Средневековые инквизиторы были деловито жестоки, но и мучители и мучимые, сжигающие и сжигаемые верили в свое дело. Говорят, что "История Арканарской Резни" – ожившая картина Босха, - чепуха. Рай и ад Босха – для тех, кто в них верит. В Арканаре никто ни во что не верит. Как ни во что не верят в Москве, Тель Авиве и Нью-Йорке. И тогда в сухой остаток выпадают жестокость ради жестокости, садизм ради садизма, или просто для того чтобы урвать кусок послаще, а может для того, чтобы умереть завтра, предоставив остальным сдохнуть сегодня. Ни ада, ни рая нет, а есть заплеванная планета, населенная не смертными, а смертниками, приговоренными к более или менее мучительной  казни с отсроченным и оттого еще более жутким приговором. Из-под стального колпака неба не вырваться, да и бежать некуда, сиганешь и попадешь в другой Арканар.

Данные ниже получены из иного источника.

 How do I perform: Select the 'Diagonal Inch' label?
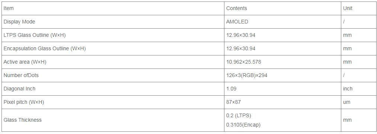[x=19, y=89]
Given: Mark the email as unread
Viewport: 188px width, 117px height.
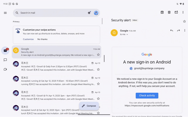Looking at the screenshot, I should click(x=176, y=12).
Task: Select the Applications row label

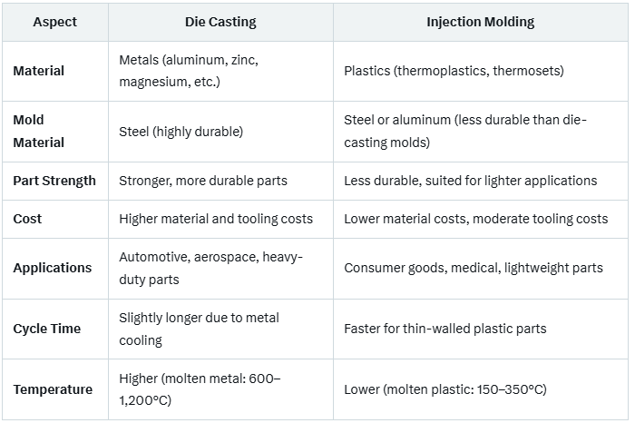Action: point(53,268)
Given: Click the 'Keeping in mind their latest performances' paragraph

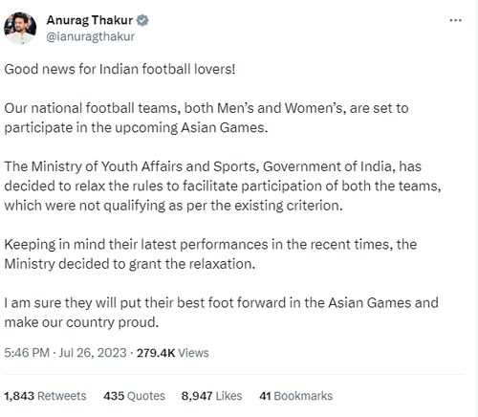Looking at the screenshot, I should click(x=210, y=254).
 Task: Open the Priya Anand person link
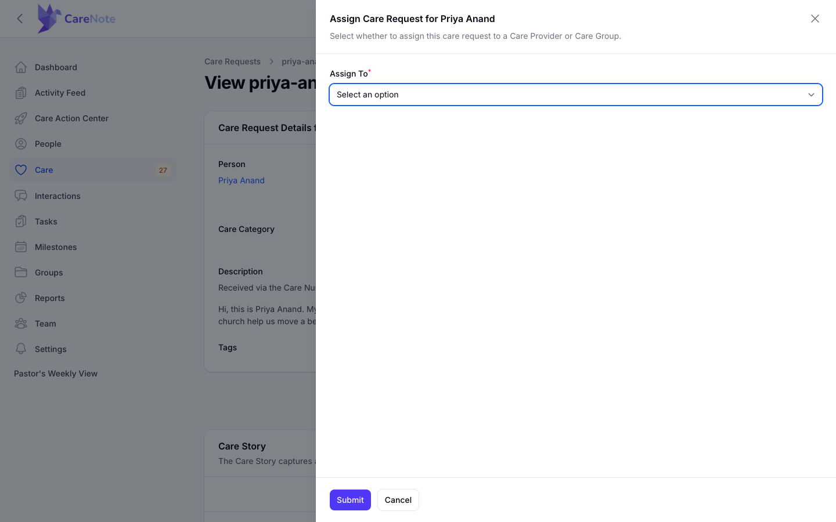[242, 180]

"Молот ведьм" – дрянной трактат, недурно свидетельствующий о человеческой природе. Средневековье было ужасно, грязно, вонюче, жестоко, но кое-что искупалось хоралом собора и просто хоралом, схоластической философией и бритвой Оккама. Лопе де Вега служил секретарем инквизиционного трибунала.

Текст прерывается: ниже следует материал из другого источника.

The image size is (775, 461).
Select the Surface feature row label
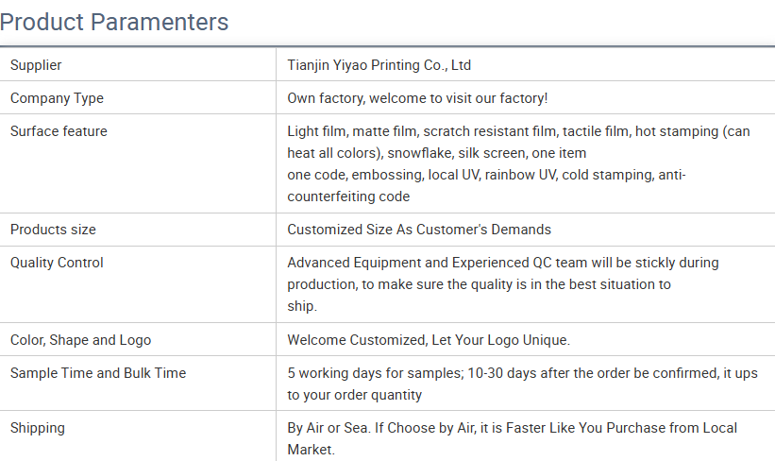(x=59, y=131)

Якобинцы и комиссары в пыльных шлемах были начетчиками почище инквизиторов, но и они верили в свое дело, в своей проект просвещения, разрешившийся Моцартом, "Войной и миром", теорией относительности и квантовой механикой. Для Ньютона, Эйнштейна и Бора наука была богослужебной деятельностью. Арканарская резня разрешится резней, и только, концом света без Страшного Суда. В Арканаре не только бога нет, но и дьявола – нет, и времени - нет, а есть только тупое, раззявленное "сейчас".   
        Эстетика фильма Германа – эстетика, наследующая квадрату Малевича, эстетика обессмысленного мира, засиженного бородатыми певицами и Pussy Riot. Арканарская палитра знакома лишь с черным и серым, и белым – оттенком серого. Гармония в Арканаре немыслима, ибо там смерть есть смерть, и не более, выпустили кишки, и точка. 

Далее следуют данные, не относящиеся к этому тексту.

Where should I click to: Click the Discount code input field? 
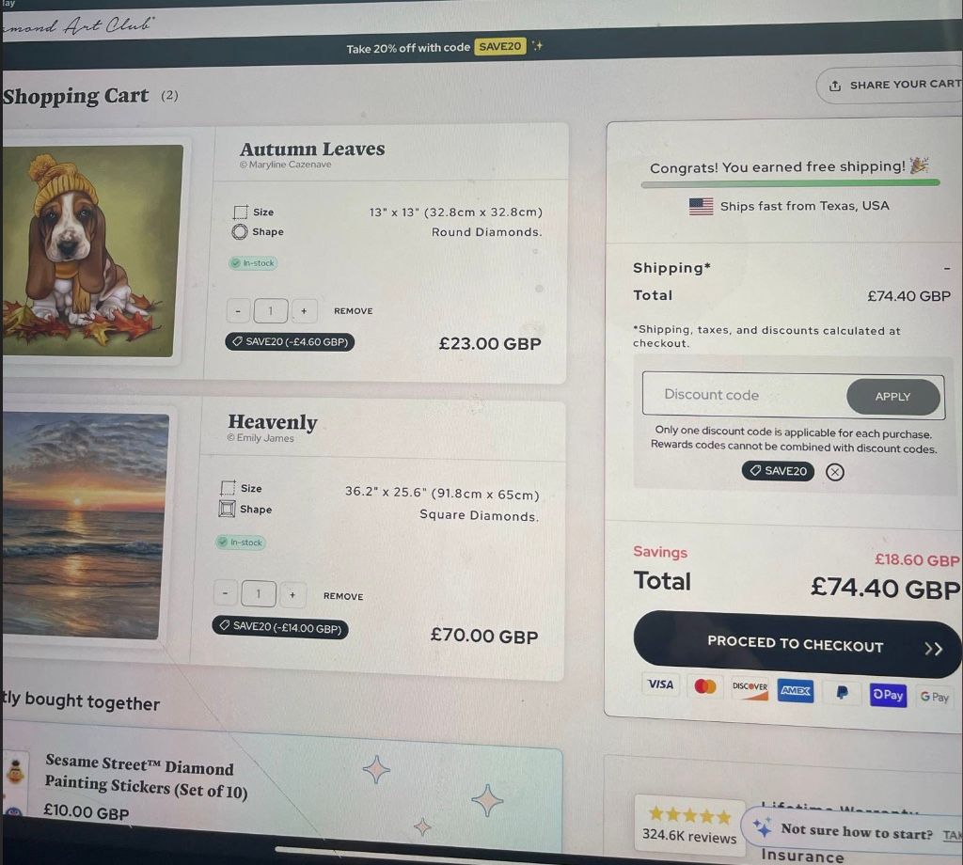745,394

Я не думаю, что "История Арканарской Резни" – кинематографический шедевр, но прорицание и не обязано быть ни изящным,  ни изысканным. Герман пугает, и мне страшно. Страшно оттого, что серо-черный кисель плещется не в Арканаре, он плещется во мне. Дон Румата у Германа не шибко отличается от арканарцев. Сотрудников института истории, просматривающих отчет дона Руматы, мы не видим, они – за кадром. Но догадываемся, что и они в ту же цену: профессора, как профессора. Поглядят, напишут статьи и монографии, жгуче сожалея о том, что нельзя коллегу – неуча и шарлатана кольнуть по доброму арканарскому обычаю в задницу копьем. Наверное, Алексею Герману было страшно умирать, но жить, кажется, было еще страшнее.